Will and Should Win: Guardians of the Galaxy

This category has basically become the ghetto for films that audiences actually saw, so I'll defer to the marketplace and go with the film that was the most successful (it doesn't hurt that the film in question also boasted visually stunning effects and created an entire galaxy of fun for people to get lost in).

Best Documentary, Feature

Citizenfour: Laura Poitras, Mathilde Bonnefoy, Dirk Wilutzky
Finding Vivian Maier: John Maloof, Charlie Siskel
Last Days in Vietnam: Rory Kennedy, Keven McAlester
The Salt of the Earth: Wim Wenders, Juliano Ribeiro Salgado, David Rosier
Virunga: Orlando von Einsiedel, Joanna Natasegara

Will and Should Win: Citizenfour

If Citzenfour doesn't win, it'll really mess up HBO's synergy since they're airing the film the day after the ceremony. And when you mess with HBO's synergy, they send The Mountain after you. I don't think the Academy want their heads squished like rotten fruit, so they'll probably go for Citizenfour.

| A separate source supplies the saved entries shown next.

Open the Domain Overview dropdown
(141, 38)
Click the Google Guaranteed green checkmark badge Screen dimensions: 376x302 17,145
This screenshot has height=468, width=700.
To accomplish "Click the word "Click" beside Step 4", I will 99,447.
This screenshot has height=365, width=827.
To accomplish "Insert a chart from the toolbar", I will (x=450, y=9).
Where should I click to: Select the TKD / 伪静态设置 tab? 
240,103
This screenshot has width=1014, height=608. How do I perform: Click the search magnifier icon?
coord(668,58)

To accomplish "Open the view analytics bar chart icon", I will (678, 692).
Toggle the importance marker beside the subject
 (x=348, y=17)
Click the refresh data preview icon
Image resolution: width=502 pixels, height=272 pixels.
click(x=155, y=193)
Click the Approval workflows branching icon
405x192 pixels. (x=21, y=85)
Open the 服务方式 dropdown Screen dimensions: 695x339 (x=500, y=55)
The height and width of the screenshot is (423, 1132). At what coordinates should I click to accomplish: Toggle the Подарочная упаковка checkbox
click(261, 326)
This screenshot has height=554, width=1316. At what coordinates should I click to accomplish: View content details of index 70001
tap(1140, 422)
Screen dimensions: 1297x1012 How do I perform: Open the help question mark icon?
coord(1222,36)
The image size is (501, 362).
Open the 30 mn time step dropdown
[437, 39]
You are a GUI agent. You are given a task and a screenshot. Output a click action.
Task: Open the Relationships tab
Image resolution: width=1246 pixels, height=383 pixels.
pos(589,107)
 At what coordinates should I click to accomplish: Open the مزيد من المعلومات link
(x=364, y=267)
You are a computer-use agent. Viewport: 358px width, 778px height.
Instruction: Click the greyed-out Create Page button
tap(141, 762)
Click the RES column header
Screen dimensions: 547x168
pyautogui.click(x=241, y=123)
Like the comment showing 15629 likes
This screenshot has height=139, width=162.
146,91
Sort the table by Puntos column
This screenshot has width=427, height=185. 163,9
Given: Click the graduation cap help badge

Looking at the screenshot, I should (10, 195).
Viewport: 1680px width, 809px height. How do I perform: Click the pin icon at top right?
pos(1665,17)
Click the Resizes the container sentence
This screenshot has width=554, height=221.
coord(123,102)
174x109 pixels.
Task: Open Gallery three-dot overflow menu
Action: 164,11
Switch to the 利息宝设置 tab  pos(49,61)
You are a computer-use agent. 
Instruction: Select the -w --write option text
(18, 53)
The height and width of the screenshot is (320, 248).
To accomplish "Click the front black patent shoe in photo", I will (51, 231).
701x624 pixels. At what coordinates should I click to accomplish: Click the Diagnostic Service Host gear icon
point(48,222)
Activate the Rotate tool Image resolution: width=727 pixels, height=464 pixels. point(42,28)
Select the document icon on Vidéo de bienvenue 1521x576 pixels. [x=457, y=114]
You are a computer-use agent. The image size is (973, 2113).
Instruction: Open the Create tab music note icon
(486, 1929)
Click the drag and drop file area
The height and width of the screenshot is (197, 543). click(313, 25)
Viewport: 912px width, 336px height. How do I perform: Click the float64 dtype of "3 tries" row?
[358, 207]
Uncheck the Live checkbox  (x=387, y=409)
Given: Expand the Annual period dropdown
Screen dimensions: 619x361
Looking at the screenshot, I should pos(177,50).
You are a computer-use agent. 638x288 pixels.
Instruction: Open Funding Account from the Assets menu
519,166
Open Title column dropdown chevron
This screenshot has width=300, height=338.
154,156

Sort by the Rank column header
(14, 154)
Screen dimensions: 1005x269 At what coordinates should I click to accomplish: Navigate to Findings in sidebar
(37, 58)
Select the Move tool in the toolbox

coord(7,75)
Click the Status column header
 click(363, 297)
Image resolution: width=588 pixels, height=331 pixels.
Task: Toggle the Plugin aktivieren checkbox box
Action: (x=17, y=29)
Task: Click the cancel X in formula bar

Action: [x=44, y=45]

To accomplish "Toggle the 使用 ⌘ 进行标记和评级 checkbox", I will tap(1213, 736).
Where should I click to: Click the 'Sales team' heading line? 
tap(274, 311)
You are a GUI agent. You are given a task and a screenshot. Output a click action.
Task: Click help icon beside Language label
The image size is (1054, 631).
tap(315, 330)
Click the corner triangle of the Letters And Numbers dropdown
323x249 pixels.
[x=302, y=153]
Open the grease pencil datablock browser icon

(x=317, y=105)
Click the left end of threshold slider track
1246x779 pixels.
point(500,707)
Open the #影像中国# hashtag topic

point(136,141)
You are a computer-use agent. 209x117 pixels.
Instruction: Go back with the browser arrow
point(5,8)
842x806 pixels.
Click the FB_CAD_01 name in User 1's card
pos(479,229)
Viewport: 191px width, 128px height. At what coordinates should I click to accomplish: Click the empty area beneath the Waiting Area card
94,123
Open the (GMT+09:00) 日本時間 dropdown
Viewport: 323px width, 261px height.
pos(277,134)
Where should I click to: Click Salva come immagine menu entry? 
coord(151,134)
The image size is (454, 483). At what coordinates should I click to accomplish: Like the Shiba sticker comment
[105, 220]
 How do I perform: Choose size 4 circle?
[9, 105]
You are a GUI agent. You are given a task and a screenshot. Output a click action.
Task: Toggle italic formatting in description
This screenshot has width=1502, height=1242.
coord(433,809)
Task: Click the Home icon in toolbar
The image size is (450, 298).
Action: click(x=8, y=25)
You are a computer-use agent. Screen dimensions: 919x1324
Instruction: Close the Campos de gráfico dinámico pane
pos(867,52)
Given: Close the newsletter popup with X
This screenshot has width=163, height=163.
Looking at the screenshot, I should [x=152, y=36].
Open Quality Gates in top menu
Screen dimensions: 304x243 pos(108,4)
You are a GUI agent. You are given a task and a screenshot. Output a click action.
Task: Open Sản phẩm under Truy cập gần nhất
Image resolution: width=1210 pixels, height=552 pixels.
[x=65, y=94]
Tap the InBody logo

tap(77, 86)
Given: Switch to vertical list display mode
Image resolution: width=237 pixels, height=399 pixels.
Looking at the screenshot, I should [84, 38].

Best Short Film, Live Action

Aya: Oded Binnun, Mihal Brezis
Boogaloo and Graham: Michael Lennox, Ronan Blaney
Butter Lamp: Wei Hu, Julien Féret
Parvaneh: Talkhon Hamzavi, Stefan Eichenberger
The Phone Call: Mat Kirkby, James Lucas

Best Short Film, Animated

The Bigger Picture: Daisy Jacobs, Chris Hees
The Dam Keeper: Robert Kondo, Daisuke 'Dice' Tsutsumi
Feast: Patrick Osborne, Kristina Reed
Me and My Moulton: Torill Kove
A Single Life: Joris Oprins

Best Documentary, Short Subject

Crisis Hotline: Veterans Press 1: Ellen Goosenberg Kent, Dana Perry
Joanna: Aneta Kopacz
Our Curse: Tomasz Sliwinski, Maciej Slesicki
The Reaper: Gabriel Serra
White Earth: Christian Jensen

Predicting these three categories is always pretty arbitrary since I haven't seen any of them, so I'll predict winners based on the same specious reasoning that I assume drives the decisions of the average Academy voter:
  • Boogaloo and Graham, because I like the name.
  • Feast, because I've heard really good things about it.
  • The Reaper, because Blue Öyster Cult taught me not to fear it.